**Page excerpt:**
I feel very strongly about the idea of community – that personal growth comes from giving back to the world around you. I spend a lot of time serving on boards and committees in the area and while I am proud of what I am able to give to these organizations, what I get back from doing this work is tenfold. I’d like to spend the next few weeks highlighting some of these groups and the work that they do. I know this is a bit different than the legal information I generally use this blog to share, but I truly believe it is no less important. I hope learning about some of these groups inspires you to go out and volunteer for a mission you’re passionate about.
CASA stands for Court Appointed Special Advocates for children. I could try to explain what CASA does in my own words, but their website says it perfectly. “CASA of Kent County is a non-profit organization that looks out for the best interests of abused and neglected children as they make their way through the family court system. We do this by training volunteers to investigate, facilitate, advocate and monitor services for children who are wards of the court due to abuse and/or neglect. CASA volunteers present first-hand information and observations to help judges make the very best decisions about children’s futures. No other organization does what we do in Kent County—so when you support CASA, you are providing what may be the only opportunity for these children to overcome their family traumas and build a new life.”
I first heard about CASA when I started practicing family law in Kent County. Over the years, I became interested in learning more about their mission and how they help children who find themselves in the system. In early 2015, I met with the President of their Board of Directors and asked what I could do to help and that decision has been one of the most rewarding of my career.
Not only does CASA train members of the community to become advocates, but they also spend a significant amount of time each year planning events for the children that they can enjoy with each other. My first CASA Thanksgiving will forever be a turning point for me – the night where I realized just how thankful I am for everything that I have. Thanksgiving dinner is an event CASA puts on for children in family groups who are split up from each other. In some circumstances, these siblings rarely have the opportunity to see or spend time with each other since they were removed from their home. The joy I witnessed as these kids came together to share a holiday meal with their brothers and sisters honestly brought me to tears and it was in that moment that I realized what CASA can do for some of these kids who may otherwise feel left behind.
It costs CASA of Kent County $1,250 per year to advocate for one abused or neglected child. CASA relies on its partnerships and volunteers to help make this possible. While financial donations are always welcome, there are so many ways that someone can contribute to CASA’s mission. If you have time to give, training as an advocate or volunteering on one of their committees is always a great place to start. If instead you’re looking to contribute from your wallet, monetary donations, as well as clothing, shoes, school supplies, Christmas gifts, toys and activities can always be of use.
I’m going to end this post with one of the Success Stories posted on CASA’s website and urge everyone reading this to learn more about this organization and what you can do for them.
The six Randall siblings, young children who were removed from their mother’s care due to abuse and neglect, were eventually placed with the Morgan family. The Morgan’s home included two adult biological children and a total of 13 children adopted from foster care. The Morgans’ local community had named them “Adoptive Parents of the Year” for their willingness to provide a home for foster children. It would be years before a teacher learned that the adopted children were being sexually abused, tortured, and starved while in the Morgans’ care.
The Randall children were assigned their CASA, Kate, during the month-long jury trial that ensued against the Morgans, who eventually relinquished their rights to the adopted children. The four youngest siblings were sent to different adoptive homes, severing their ties to one another. Marcus and Shawna, ages 10 and 8, were sent to residential care.
Kate would spend the next decade of her life and then some advocating for the needs of Marcus and Shawna, far outlasting her assignment as their official CASA. Kate would ensure that the Randall siblings saw one another, giving them some measure of consistency in their young lives. Kate took Shawna shopping for her prom dress and found her a voice coach when Shawna shared her dream of becoming a singer. She advocated for Marcus to be treated as a child, not a criminal, while he was in residential care. It was Kate who provided comfort and patience to Shawna and Marcus when they asked her why no one would adopt them when all they ever wished for was a loving family.
When Kate took this assignment, she never imagined the Randall children would become such an important part of her life. Kate says her only regret is that CASA wasn’t assigned to these children long before they ever reached the Morgans’ home.

**What the task requires:**
Reproduce everything in the CASA post from "It costs CASA" down to "always be of use.", without changing a word.

**The data:**
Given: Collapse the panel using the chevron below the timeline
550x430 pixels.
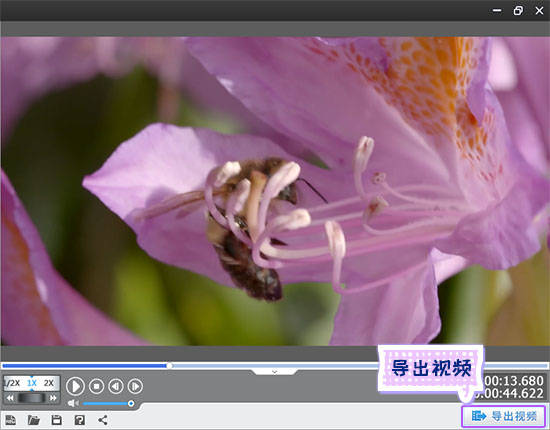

**Answer:**
It costs CASA of Kent County $1,250 per year to advocate for one abused or neglected child. CASA relies on its partnerships and volunteers to help make this possible. While financial donations are always welcome, there are so many ways that someone can contribute to CASA’s mission. If you have time to give, training as an advocate or volunteering on one of their committees is always a great place to start. If instead you’re looking to contribute from your wallet, monetary donations, as well as clothing, shoes, school supplies, Christmas gifts, toys and activities can always be of use.